Each function must define its own execute logic that processes input data
and returns the output.
:param data: Input data.
:return: Output data.
"""
pass
2. 任务上下文 (TaskContext)¶
提供函数执行时的环境信息和工具:
class TaskContext:
def __init__(self, graph_node, transformation, env, execution_graph=None):
self.name = graph_node.name
self.env_name = env.name
self.env_base_dir = env.env_base_dir
self.parallel_index = graph_node.parallel_index
self.parallelism = graph_node.parallelism
self._logger = None
self.is_spout = transformation.is_spout
self.delay = 0.01
self.stop_signal_num = graph_node.stop_signal_num
@property
def logger(self):
"""获取日志记录器"""
return self._logger
def call_service(self):
"""同步服务调用接口"""
# 实际实现由运行时提供
pass
def call_service_async(self):
"""异步服务调用接口"""
# 实际实现由运行时提供
pass
3. 有状态函数 (StatefulFunction)¶
SAGE 提供了内置的状态管理功能:
import os
from sage.core.api.function.base_function import BaseFunction
from sage.kernel.utils.persistence.state import load_function_state, save_function_state
class StatefulFunction(BaseFunction):
"""
有状态算子基类:自动在 init 恢复状态,
并可通过 save_state() 持久化。
"""
# 子类可覆盖:只保存 include 中字段
__state_include__ = []
# 默认排除 logger、私有属性和 runtime_context
__state_exclude__ = ['logger', '_logger', 'ctx']

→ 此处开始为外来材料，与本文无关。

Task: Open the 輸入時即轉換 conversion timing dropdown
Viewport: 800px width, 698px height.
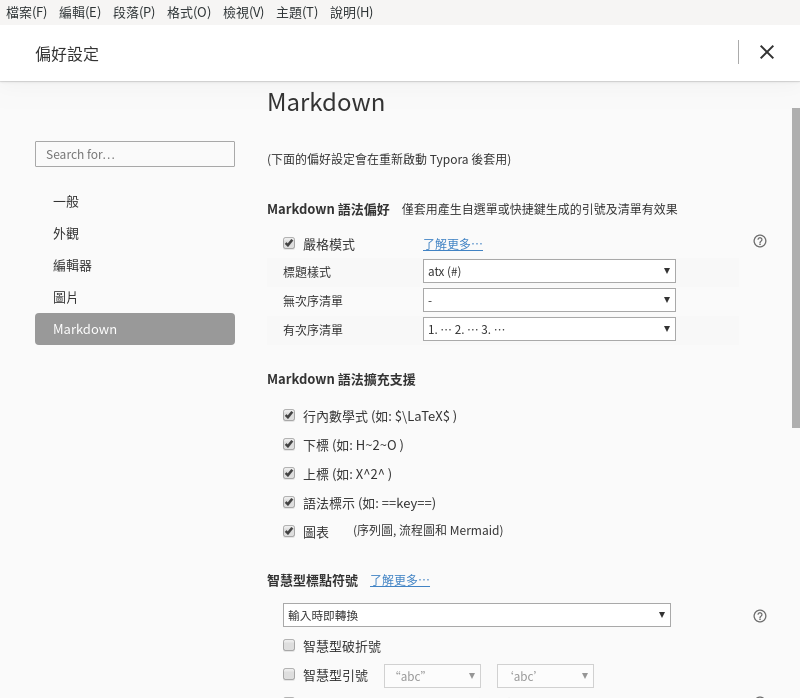Action: click(477, 614)
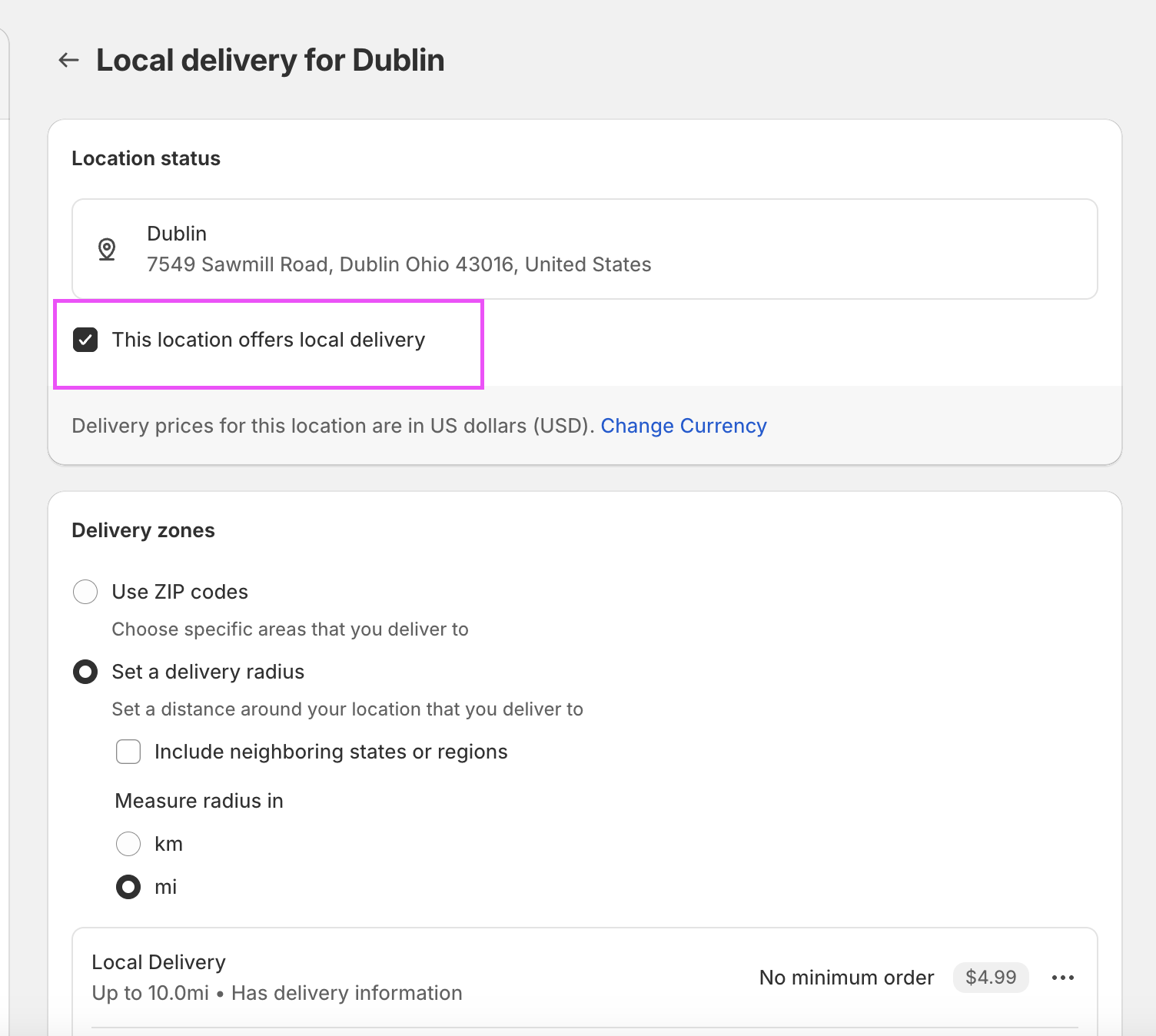
Task: Select the "Use ZIP codes" option
Action: [85, 592]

def __init__(self, **kwargs):
super().__init__(**kwargs)
# 恢复上次 checkpoint
if self.ctx:
chkpt_dir = os.path.join(self.ctx.env_base_dir, ".sage_checkpoints")

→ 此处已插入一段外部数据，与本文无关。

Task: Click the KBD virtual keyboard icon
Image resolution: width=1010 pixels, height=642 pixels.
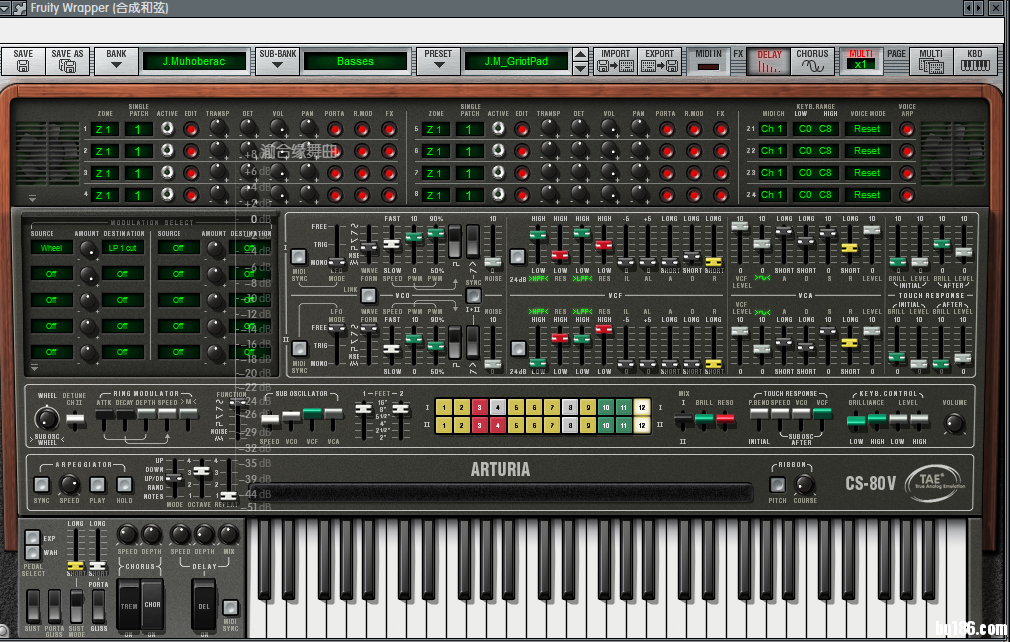Action: click(x=976, y=62)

chkpt_path = os.path.join(chkpt_dir, f"{self.ctx.name}.chkpt")
load_function_state(self, chkpt_path)
def save_state(self):
"""
将当前对象状态持久化到 disk
"""
if self.ctx:
base = os.path.join(self.ctx.env_base_dir, ".sage_checkpoints")
os.makedirs(base, exist_ok=True)
path = os.path.join(base, f"{self.ctx.name}.chkpt")

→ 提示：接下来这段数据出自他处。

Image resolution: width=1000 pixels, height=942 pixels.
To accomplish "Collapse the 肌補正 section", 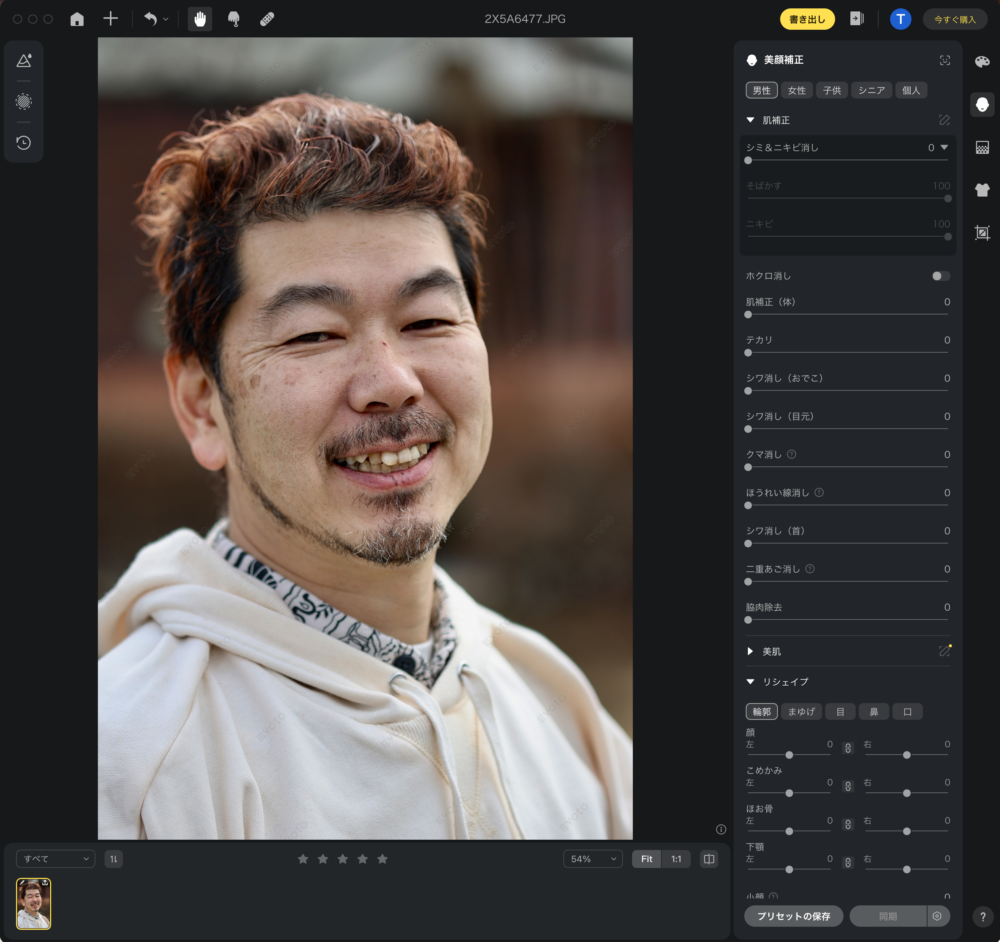I will coord(750,120).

save_function_state(self, path)
🔧 函数类型¶
1. 源函数 (Source Functions)¶
负责数据生成和输入的函数:
from sage.core.api.function.base_function import BaseFunction
class StopSignal:
"""停止信号类,用于标识任务停止"""
def __init__(self, name: str):
self.name = name
def __repr__(self) -> str:
return f"<StopSignal {self.name}>"
class SourceFunction(BaseFunction):
"""
源函数基类 - 数据生产者
源函数不接收输入数据,只产生输出数据
通常用于读取文件、数据库、API等外部数据源
"""
@abstractmethod
def execute(self) -> Any:
"""
执行源函数逻辑,生产数据
Returns:
生产的数据
"""
pass
# 使用示例
class SimpleSourceFunction(SourceFunction):
def __init__(self, data_list):
super().__init__()
self.data_list = data_list
self.index = 0
def execute(self):
if self.index < len(self.data_list):
data = self.data_list[self.index]
self.index += 1
return data
else:
return StopSignal("data_exhausted")
2. 映射函数 (Map Functions)¶
对数据进行一对一转换的函数:
from sage.core.api.function.base_function import BaseFunction
from sage.core.api.function.map_function import MapFunction
class MapFunction(BaseFunction):
"""
映射函数基类 - 一对一数据变换
映射函数接收一个输入,产生一个输出
用于数据转换、增强、格式化等操作
"""
@abstractmethod
def execute(self, data: Any) -> Any:
"""
执行映射变换
Args:
data: 输入数据
Returns:
变换后的数据
"""
pass
# Lambda函数包装器
from typing import Callable
from sage.core.api.function.lambda_function import LambdaMapFunction
class LambdaMapFunction(MapFunction):
"""将 lambda 函数包装为 MapFunction"""
def __init__(self, lambda_func: Callable[[Any], Any], **kwargs):
super().__init__(**kwargs)
self.lambda_func = lambda_func
def execute(self, data: Any) -> Any:
return self.lambda_func(data)
# 使用示例
text_processor = LambdaMapFunction(lambda x: x.strip().upper())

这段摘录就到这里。